Mediclinic’s corporate social initiatives affect real people, with real lives. 

Bob Govender, Industry Affairs Executive: Mediclinic Southern Africa, has always been passionate about helping his community. Having grown up in an impoverished area in Durban, he has first-hand experience of the difference quality healthcare can make in ordinary people’s lives. 

Bob Govender

“Even now, with their private medical insurance, my parents prefer to use state healthcare facilities,” he says. “It’s something of a social occasion, of course, but the treatment and care we’ve received in state hospitals has always been great. They have always served us well.” 

Bob Govender and Nomafrench Mbombo

The drawback is that surgical backlogs have long been a concern in state hospitals, as they’re often forced to prioritise high numbers of urgent, life-saving acute care procedures while experiencing constrained theatre time and resources. 

That’s why Govender is motivated to work with these hospitals to assist ordinary people in lower-income communities. How? By offering Mediclinic’s trusted expertise and world-class facilities to act as an equal partner with our colleagues in the state sector, for the benefit of patients on surgical waiting lists. 

Over the years, Mediclinic has played a significant role in helping to alleviate backlogs, by offering doctors’ expertise and our hospitals’ theatre time pro bono to patients awaiting life-changing elective procedures, who are selected by state facilities. 

“These are real lives that we’re helping to put back on track.”

Bob Govender, Industry Affairs Executive: Mediclinic Southern Africa

“We’ve done ear, nose and throat procedures for children in Pietermaritzburg, cataracts for retirees in Bloemfontein, cleft palate repairs in Gauteng – even robotic surgery in Durbanville, Cape Town,” Govender says. “It’s been a long and complicated road, and immensely rewarding.”

The COVID-19 pandemic has only exacerbated those backlogs, with a recent report estimating that at Groote Schuur Hospital alone, between 10 000 and 15 000 much-needed and long-awaited surgeries were not performed over the past two years. 

The pandemic has had a twofold effect on Mediclinic’s efforts to alleviate backlogs in the state sector, says Govender. “First, the magnitude – if you multiply the numbers we see in the Western Cape across the country, it’s clear that state hospitals will struggle to work through those waiting lists anytime soon. Second, and this is rather surprising, is the hunger to help.”

Mediclinic doctors are raising their hands to contribute like never before, he says.

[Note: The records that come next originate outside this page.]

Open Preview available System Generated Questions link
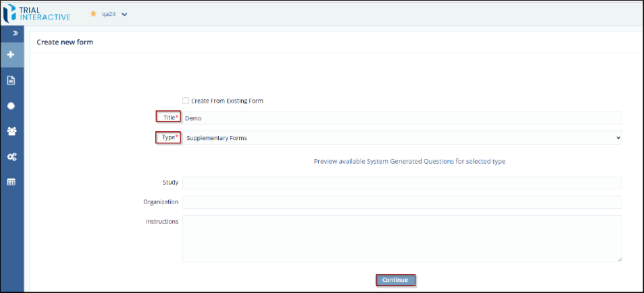The image size is (644, 293). click(409, 161)
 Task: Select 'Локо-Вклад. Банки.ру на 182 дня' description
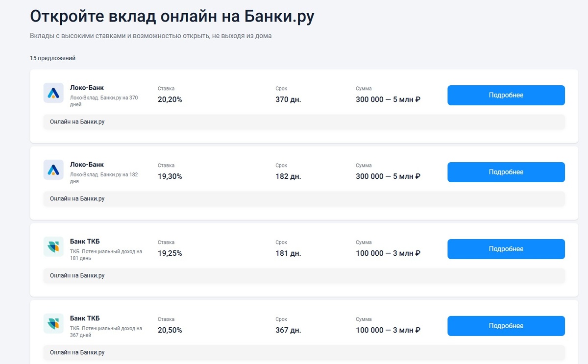click(104, 178)
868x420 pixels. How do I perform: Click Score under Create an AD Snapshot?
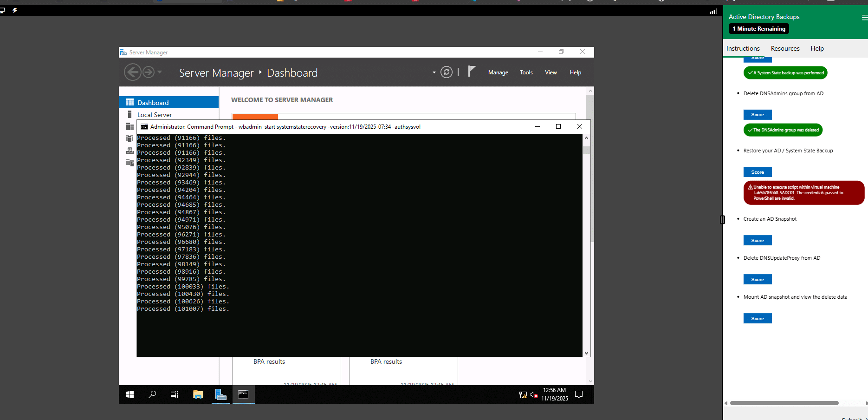(x=758, y=240)
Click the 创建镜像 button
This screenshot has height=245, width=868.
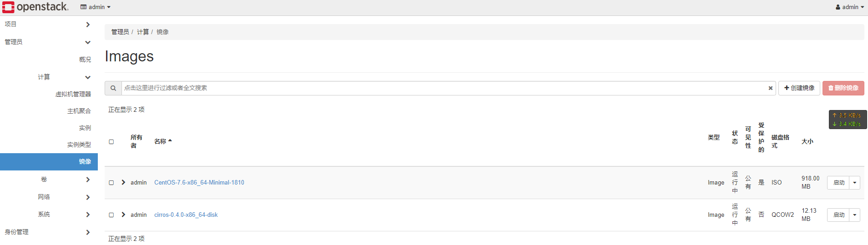click(x=799, y=88)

In Kimberley, for example, three doctors have volunteered to perform 100 pro bono cataract surgeries within the next year. 

“To have doctors come to us with that kind of enthusiasm is fantastic, as it makes everything that little bit easier,” Govender explains. “It gives the whole process energy.”

Govender’s primary role in these initiatives is to forge new partnerships across the divide. Facilitating the process of having state patients admitted to Mediclinic hospitals for pro bono treatment over the weekend requires collaboration across the board – and it’s a job in which he takes a great deal of pride. 

“If you think about a grandmother with cataracts who can see properly again after surgery, that’s not just one person we’ve helped. She can watch her grandkids, help in her community, make a living. A child with inflamed tonsils, who can’t breathe or sleep properly, or ear issues, who can’t hear or speak correctly – if you can fix that early, then they can develop as they should. These are real lives that we are helping to put back on track.”

This passion to help wherever possible is in his blood, Govender says, but he’s often surprised by the close camaraderie of those around him. “The only time you can speak to doctors or politicians is after hours or on the weekends – and they always answer. The ministers of health, the hospital general managers, the nurses – they’re driven and passionate about wanting to ensure these patients get the best possible care. They want to work together. They want to help each other.”